SALVA-ME ARMAGEDON, SALVA-ME


                                                                         
Imagem: Domingos Monteiro

"Escreve num postal:
como eu adoraria não estar aqui
nesta cidade costeira
que se esqueceram de bombardear
Vem! Vem! Vem - bomba nuclear!"

Há paisagens que mantêm o seu encanto em qualquer época do ano. Outras, como certas cidades à beira-mar, ou perdem o seu fascínio fora de estação ou, pior, transmitem uma imagem de devastação, solidão e abandono. Se a sensação inexorável do começo da próxima semana de trabalho for adicionada a esta paisagem, o desconforto e o desânimo fazem-nos querer desistir da segunda-feira e fugir do mundo.
                                                              
                                                                  

Everyday Is Like Sunday é essa imagem que nos dá: a desolação do que pode ser uma cidade de veraneio marítimo quando o verão se foi. Morrissey compara a vida dessa entediante cidade ao vazio que os domingos trazem. “Todos os dias” naquela cidade são chatos, “silenciosos” e “cinzentos”, exactamente como os domingos. E detalha belamente o embotamento dos muitos que vão à procura de refúgio espiritual para certas cidades costeiras. A primeira estrofe, implica desde logo um sentimento de solidão e nudez quando “de volta ao banco/ as tuas roupas foram roubadas”. A aversão àquela cidade (e ao tédio) é tal, que só suplicando ao Armagedon que “venha” para acabar com o marasmo.  

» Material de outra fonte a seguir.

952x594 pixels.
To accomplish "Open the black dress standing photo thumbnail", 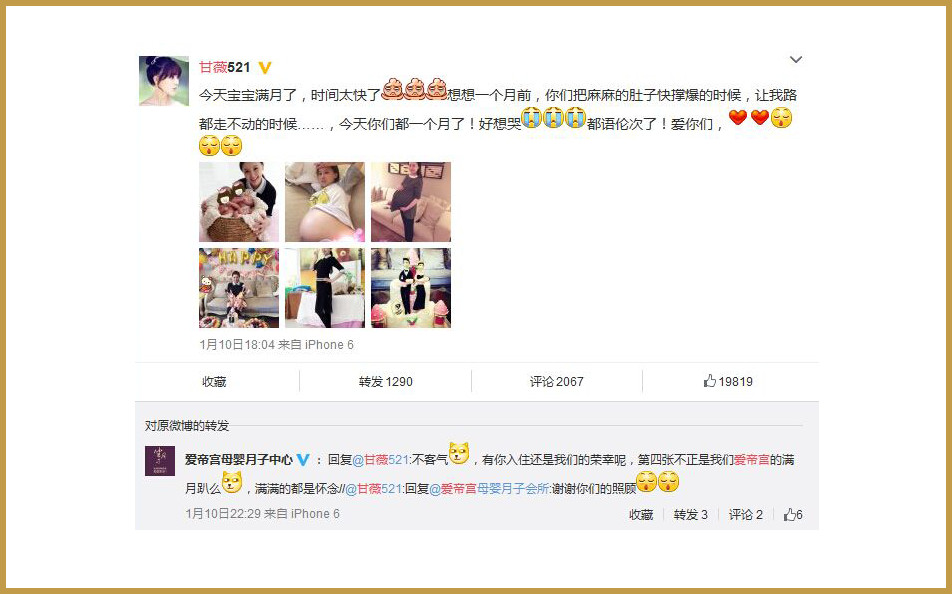I will click(325, 288).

Mas, se notarmos com cuidado, a letra não se refere apenas a uma bomba nuclear, mas a uma cidade de que se esqueceram de bombardear. Por isso, a cidade foi poupada da destruição nuclear apenas para enfrentar uma destruição mais insidiosa, mais prolongada, e a menção anterior ao desejo de ser bombardeado é para que o “sofrimento” seja encurtado.

“Everyday Is like sunday” (Todos os dias são como domingo), é sobre como a vida em geral é “silenciosa” e “cinzenta”, e de como as pessoas quando têm a possibilidade de “fugir” para cidades adoráveis e divertidas, esperam que as suas preocupações desapareçam. Engano. Muitas vezes atravessam-se regiões ainda mais profundas de silêncio. E a prova disso, está, com efeito, na dissonância entre a música e o texto; o brilho rítmico, vivo e alegre, ilude o texto sombrio. Esta é uma das melhores canções que conheço para expressar infelicidade associada ao tédio. Domingos e feriados, em regra, são dias de faxina mental em que cada um se vê confrontado consigo mesmo num monólogo interior, cujo silêncio é, muitas vezes, um comentário mudo (e subversivo) ao comportamento exterior. Que “sujidade estranha” é essa “no teu rosto” por onde se esvai a vida?